### 短い課題 1
有機蓄光の研究概要について、「研究期間 (年度) 2021-04-01 – 2024-03-31」から始まり「結合過程の抑制が期待される。」までの部分を、「クーロン相互作用」を「静電相互作用」に変えて書き直しなさい。
### 短い課題 2
有機蓄光の研究概要の続きを、最後の文の後から書きなさい。

光誘起電荷分離効率化による高効率有機蓄光システムの実現

研究課題

研究課題/領域番号 21H02020
研究機関沖縄科学技術大学院大学

研究代表者

嘉部 量太  沖縄科学技術大学院大学, 有機光エレクトロニクスユニット, 准教授 (00726490)

研究期間 (年度) 2021-04-01 – 2024-03-31
キーワード有機蓄光 / 電荷分離 / 電荷蓄積 / 有機半導体 / 有機エレクトロニクス
研究実績の概要

蓄光材料は吸収した光エネルギーを電荷として蓄え、徐々に再結合することによって長時間の発光を可能とする。無機結晶にドーパントを加えた既存の無機蓄光材料に対して、我々が開発した有機蓄光材料はアモルファス状態で機能し、溶解性・柔軟性といった無機材料とは異なる機能を有する。一方で、無機材料に比べてキャリア間のクーロン相互作用が大きい有機材料では電荷分離効率が悪く、蓄光発光も向きに比べて弱い。
本年度は、有機蓄光システムにおける電荷分離状態のクーロン相互作用低減のために、イオン性材料について検討した。電気的に中性の分子を利用した場合、電荷分離状態は電子ドナー材料の1電子酸化状態(ラジカルカチオン)と電子アクセプター材料の1電子還元状態(ラジカルアニオン)となる。一方、カチオン性アクセプターを用いた場合、1電子還元状態は中性ラジカルとなるため、キャリア間のクーロン相互作用が低減し、再結合過程の抑制が期待される。

### 与えられた情報

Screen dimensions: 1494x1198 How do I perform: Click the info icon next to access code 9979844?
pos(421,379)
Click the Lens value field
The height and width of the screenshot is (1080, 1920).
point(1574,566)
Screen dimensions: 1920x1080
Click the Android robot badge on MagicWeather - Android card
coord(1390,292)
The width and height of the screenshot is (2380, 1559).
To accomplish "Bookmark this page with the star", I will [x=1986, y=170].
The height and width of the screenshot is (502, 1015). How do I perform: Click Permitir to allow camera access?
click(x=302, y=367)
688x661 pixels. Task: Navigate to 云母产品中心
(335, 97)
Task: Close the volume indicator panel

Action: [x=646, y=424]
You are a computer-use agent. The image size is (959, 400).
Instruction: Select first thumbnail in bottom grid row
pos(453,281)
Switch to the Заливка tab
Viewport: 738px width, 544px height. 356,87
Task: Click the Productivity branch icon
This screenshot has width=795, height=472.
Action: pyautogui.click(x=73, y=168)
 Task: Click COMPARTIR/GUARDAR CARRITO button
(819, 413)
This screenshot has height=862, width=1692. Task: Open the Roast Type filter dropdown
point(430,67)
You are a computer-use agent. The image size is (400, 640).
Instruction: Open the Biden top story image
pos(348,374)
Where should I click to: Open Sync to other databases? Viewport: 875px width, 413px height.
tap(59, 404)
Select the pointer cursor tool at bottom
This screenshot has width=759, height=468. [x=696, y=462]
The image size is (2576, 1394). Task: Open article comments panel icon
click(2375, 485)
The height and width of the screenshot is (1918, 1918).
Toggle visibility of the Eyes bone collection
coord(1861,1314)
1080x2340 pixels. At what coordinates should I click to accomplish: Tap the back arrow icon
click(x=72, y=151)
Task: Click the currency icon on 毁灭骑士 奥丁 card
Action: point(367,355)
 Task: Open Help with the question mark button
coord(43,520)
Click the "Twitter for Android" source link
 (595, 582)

### 演習の解答 1
研究期間 (年度) 2021-04-01 – 2024-03-31
キーワード有機蓄光 / 電荷分離 / 電荷蓄積 / 有機半導体 / 有機エレクトロニクス
研究実績の概要

蓄光材料は吸収した光エネルギーを電荷として蓄え、徐々に再結合することによって長時間の発光を可能とする。無機結晶にドーパントを加えた既存の無機蓄光材料に対して、我々が開発した有機蓄光材料はアモルファス状態で機能し、溶解性・柔軟性といった無機材料とは異なる機能を有する。一方で、無機材料に比べてキャリア間の静電相互作用が大きい有機材料では電荷分離効率が悪く、蓄光発光も向きに比べて弱い。
本年度は、有機蓄光システムにおける電荷分離状態の静電相互作用低減のために、イオン性材料について検討した。電気的に中性の分子を利用した場合、電荷分離状態は電子ドナー材料の1電子酸化状態(ラジカルカチオン)と電子アクセプター材料の1電子還元状態(ラジカルアニオン)となる。一方、カチオン性アクセプターを用いた場合、1電子還元状態は中性ラジカルとなるため、キャリア間の静電相互作用が低減し、再結合過程の抑制が期待される。

### 演習の解答 2
実際に、フォトレドックス触媒としてよく知られるカチオン製分子TPPと、中性の有機半導体分子TPBiを用いて有機蓄光システムを構築した結果、良好な蓄光特性が得られた。また、このシステムではこれまでの電子が拡散する有機蓄光ではなく、ホールが拡散していると考えられる。一般的には有機材料のラジカルカチオンの方がラジカルアニオンに比べて反応性が低く、電荷分離状態の安定化に寄与してると考えられる。さらに電荷トラップ材料を添加することで、より効率的な蓄光発光を得ることに成功した。この電荷分離状態は酸素との反応が抑制されるため、大気下でも機能することが確認された。

現在までの達成度 (区分)
現在までの達成度 (区分)

2: おおむね順調に進展している

理由

1つ目の大きな目標である、電荷分離状態の安定化について、イオン性材料が利用できることを実証した。また、これまでの電子拡散機構ではなく、ホール拡散機構を利用することで、酸素の酸化還元電位より低い準位で電子移動が生じ、酸素との反応を低減することに成功した。イオン性材料の利用は、一般的な有機半導体材料だけではなく、様々な有機分子を利用できることを見出した。

今後の研究の推進方策

これまでに、イオン性材料としてカチオン性アクセプターを利用した有機蓄光システムを開発した。電荷分離の安定化に有利であることが予想されるため、今後は材料のHOMO、LUMO準位最適化についてより効率的な蓄光システムを開発するとともに、アニオン性ドナーについても検討を進める。また、膜中での電子ドナーとアクセプターの相関は重要であるため、凝集状態の制御についても検討を進める。

  • 研究成果

    (6件)

すべて 2021

すべて 雑誌論文 (1件) (うち査読あり 1件) 学会発表 (5件) (うち国際学会 1件、 招待講演 4件)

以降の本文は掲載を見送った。